Moving 21 million documents to Microsoft Azure with Spring Batch

Background

While updating a messaging system we decided to move all the unstructured content out of a relational database to a dedicated document store. Keeping only an Identifier for a document considerably reduces the size of the database thus making savings in storage and facilitating the database administration work. Driven by criteria of ease of management, security and cost, the chosen document store was a Software as a service solution: SharePoint online which runs on the Microsoft cloud Azure.

Problem to solve

Very briefly: move 21 million documents from our in premise to the cloud in less than 30 days.

In more detail

As for all migrations we need to move the data and map the source identifier and the ID in the new location. This is to allow references to the migrated to be updated.
The stages high level for this move were ...
Scan the eligible items to be migrated and store their identification and details to access their content in a single table. This table allows to keep track of the items to move while presenting a simplified view of the source data model.
Move the items to the cloud and save for each the document store identifier. Given the high volume, millions, this step has to allow for interruptions and restarts.
Finally update the "structured only" database to add references to the migrated documents.

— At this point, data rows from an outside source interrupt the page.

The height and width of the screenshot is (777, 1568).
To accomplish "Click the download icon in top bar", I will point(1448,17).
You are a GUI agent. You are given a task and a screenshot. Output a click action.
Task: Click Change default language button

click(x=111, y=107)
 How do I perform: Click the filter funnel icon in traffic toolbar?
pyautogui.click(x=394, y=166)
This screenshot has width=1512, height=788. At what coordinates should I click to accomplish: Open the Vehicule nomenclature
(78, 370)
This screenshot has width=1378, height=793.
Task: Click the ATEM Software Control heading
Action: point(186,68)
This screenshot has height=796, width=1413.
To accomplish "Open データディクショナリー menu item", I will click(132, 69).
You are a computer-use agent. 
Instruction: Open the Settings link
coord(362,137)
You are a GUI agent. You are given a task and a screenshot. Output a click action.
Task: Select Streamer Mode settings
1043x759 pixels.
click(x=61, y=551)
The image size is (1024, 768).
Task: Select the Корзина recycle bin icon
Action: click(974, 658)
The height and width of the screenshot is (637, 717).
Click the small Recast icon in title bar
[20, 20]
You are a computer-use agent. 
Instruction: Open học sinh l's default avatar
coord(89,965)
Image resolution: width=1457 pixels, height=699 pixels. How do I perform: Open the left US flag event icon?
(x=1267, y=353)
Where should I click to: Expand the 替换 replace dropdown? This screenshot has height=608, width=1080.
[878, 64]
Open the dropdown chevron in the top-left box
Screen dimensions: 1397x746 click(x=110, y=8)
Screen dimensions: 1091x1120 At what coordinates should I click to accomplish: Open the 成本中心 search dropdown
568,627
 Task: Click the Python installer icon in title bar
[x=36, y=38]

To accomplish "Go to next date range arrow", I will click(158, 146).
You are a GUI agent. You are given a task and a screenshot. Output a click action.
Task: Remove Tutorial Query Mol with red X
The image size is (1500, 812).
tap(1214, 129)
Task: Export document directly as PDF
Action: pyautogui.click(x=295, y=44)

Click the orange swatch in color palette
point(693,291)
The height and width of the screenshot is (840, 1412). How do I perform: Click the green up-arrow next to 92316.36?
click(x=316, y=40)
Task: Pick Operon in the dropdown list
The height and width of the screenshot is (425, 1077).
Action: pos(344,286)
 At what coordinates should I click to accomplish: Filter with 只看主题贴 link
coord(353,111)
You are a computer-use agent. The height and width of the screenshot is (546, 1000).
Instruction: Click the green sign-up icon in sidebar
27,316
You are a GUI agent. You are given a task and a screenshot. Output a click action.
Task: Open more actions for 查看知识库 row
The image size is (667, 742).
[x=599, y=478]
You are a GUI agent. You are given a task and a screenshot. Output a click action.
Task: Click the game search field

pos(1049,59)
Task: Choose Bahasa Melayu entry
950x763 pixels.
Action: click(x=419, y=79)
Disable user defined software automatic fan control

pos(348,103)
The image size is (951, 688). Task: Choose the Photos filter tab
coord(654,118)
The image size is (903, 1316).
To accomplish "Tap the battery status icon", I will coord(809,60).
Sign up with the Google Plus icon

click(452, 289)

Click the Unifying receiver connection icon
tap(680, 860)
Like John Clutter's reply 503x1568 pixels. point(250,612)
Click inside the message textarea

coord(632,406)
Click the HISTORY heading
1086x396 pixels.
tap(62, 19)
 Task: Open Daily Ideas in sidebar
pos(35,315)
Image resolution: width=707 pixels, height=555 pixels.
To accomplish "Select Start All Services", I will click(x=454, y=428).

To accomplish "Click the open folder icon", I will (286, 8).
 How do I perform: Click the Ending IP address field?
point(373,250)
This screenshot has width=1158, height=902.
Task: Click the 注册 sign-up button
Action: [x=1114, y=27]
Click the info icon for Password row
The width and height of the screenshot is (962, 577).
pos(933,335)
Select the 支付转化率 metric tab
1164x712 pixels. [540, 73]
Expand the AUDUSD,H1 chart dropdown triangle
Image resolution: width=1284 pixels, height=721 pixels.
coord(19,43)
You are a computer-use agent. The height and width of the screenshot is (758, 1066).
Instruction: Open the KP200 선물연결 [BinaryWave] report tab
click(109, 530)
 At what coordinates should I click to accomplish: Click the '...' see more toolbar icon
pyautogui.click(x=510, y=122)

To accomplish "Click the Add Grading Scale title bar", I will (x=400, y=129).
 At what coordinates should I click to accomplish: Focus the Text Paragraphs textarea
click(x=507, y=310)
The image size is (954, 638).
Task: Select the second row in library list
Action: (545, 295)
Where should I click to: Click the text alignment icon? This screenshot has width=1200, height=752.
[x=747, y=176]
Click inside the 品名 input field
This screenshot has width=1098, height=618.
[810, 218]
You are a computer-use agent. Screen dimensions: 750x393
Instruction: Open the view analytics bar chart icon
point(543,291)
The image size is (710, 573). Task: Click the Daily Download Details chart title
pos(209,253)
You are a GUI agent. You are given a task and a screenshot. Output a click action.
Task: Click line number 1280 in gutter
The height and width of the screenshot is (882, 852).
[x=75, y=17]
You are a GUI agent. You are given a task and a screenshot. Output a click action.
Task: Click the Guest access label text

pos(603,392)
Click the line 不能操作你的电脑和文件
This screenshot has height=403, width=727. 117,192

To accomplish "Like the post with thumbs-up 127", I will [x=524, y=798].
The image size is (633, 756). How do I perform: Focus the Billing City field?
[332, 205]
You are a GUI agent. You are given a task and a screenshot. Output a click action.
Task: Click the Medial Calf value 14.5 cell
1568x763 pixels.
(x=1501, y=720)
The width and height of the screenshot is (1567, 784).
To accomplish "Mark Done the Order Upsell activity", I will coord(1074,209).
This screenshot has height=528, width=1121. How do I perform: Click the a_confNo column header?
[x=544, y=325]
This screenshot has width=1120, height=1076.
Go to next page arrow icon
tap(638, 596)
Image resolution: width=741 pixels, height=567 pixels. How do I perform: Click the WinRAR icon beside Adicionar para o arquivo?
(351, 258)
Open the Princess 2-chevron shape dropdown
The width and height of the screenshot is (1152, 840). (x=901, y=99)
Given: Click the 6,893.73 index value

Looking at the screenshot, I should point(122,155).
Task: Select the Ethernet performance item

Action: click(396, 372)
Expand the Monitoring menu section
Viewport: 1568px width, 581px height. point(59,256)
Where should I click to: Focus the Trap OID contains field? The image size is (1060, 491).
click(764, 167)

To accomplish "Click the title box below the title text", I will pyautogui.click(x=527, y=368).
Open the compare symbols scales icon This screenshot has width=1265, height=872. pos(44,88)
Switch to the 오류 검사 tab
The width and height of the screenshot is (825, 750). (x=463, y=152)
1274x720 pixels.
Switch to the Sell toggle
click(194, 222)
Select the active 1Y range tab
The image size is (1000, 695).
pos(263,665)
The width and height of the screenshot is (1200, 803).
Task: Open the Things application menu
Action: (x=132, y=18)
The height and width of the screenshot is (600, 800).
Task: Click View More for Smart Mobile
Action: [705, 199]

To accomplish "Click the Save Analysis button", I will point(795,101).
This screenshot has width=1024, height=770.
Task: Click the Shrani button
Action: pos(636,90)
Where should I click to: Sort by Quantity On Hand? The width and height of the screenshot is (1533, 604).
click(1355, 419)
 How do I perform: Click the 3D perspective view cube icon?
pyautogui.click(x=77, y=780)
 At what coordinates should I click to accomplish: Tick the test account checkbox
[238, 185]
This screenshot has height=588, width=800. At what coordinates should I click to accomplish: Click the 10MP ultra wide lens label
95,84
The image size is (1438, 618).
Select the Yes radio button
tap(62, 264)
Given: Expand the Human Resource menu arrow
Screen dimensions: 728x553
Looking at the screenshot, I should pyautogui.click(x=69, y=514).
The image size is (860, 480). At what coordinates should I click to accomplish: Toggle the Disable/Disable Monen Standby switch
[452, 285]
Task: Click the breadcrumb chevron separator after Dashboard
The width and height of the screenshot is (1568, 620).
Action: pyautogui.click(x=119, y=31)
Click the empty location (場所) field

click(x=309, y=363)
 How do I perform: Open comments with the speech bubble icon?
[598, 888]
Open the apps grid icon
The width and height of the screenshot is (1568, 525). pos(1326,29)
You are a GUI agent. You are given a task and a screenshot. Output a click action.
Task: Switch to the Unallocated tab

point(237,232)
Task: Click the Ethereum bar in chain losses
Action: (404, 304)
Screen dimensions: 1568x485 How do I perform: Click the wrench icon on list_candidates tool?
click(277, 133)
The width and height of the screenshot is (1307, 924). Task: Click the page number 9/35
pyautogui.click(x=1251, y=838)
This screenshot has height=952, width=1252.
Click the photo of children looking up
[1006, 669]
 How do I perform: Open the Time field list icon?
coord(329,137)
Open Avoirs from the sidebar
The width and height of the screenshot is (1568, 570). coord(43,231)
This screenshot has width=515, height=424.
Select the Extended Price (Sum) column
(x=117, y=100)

Quick start with great products

Office 365 SDK
First of all the interface to Microsoft Azure and SharePoint online: Microsoft has published a REST API and a bulk upload tool. The bulk upload tool is a very clever mechanism to push a large volume of content as a big blob to the cloud. Once available on Azure, you can move it to the final destination in SharePoint online. At the end, you can locate every single item by path. On your source drive a file with path a\b\c\d\file.txt would be accessible after it is migrated by the SharePoint site root URL followed by the path a/b/c/d/file.txt. It is then possible to obtain the document Identifier from the path using the REST API. The REST API allows an access from the technology stack we use: Java language, Linux servers, Weblogic application servers. More than the API, Microsoft has published an SDK for Java. Reusing / Extending the SDK was preferred over implementing a new REST API client from scratch. It provides out of the box an integration with the Azure Authentication library for Java and only a few issues had to be sorted to make the SDK work. After a few tests, the performance of an Identifier lookup (to translate a document path to an Identifier) was about the same order of magnitude as the REST API to create a document. Thus I skipped the step of migrating all content as a Blob and did the migration with the REST API only.

Spring Batch
For implementing long running tasks, Spring Batch is extremely well suited. It provides a structure to describe your long running task: a job in the batch jargon. A job consists of at least one step. A step can either be something completely custom: in that case it will implement the Tasklet interface, or, it will be decomposed as ...
A Reader to read the items to process. All this is chunk oriented so you specify how many items are read per per processing chunk.
The reader hands over to an optional Processor which works at the item level. A Composite Processor is used with a list of Processors that get invoked one after the other. The result of Processor 1 is fed as an input to Processor 2 which result is fed as an input to Processor 3 ...
Finally a Writer completes the step. A writer gets the entire chunk in one go. It is also important to note (for jobs that have more than one step) that steps are sequential: Step 2 will only be started when Step 1 is successful and Completed.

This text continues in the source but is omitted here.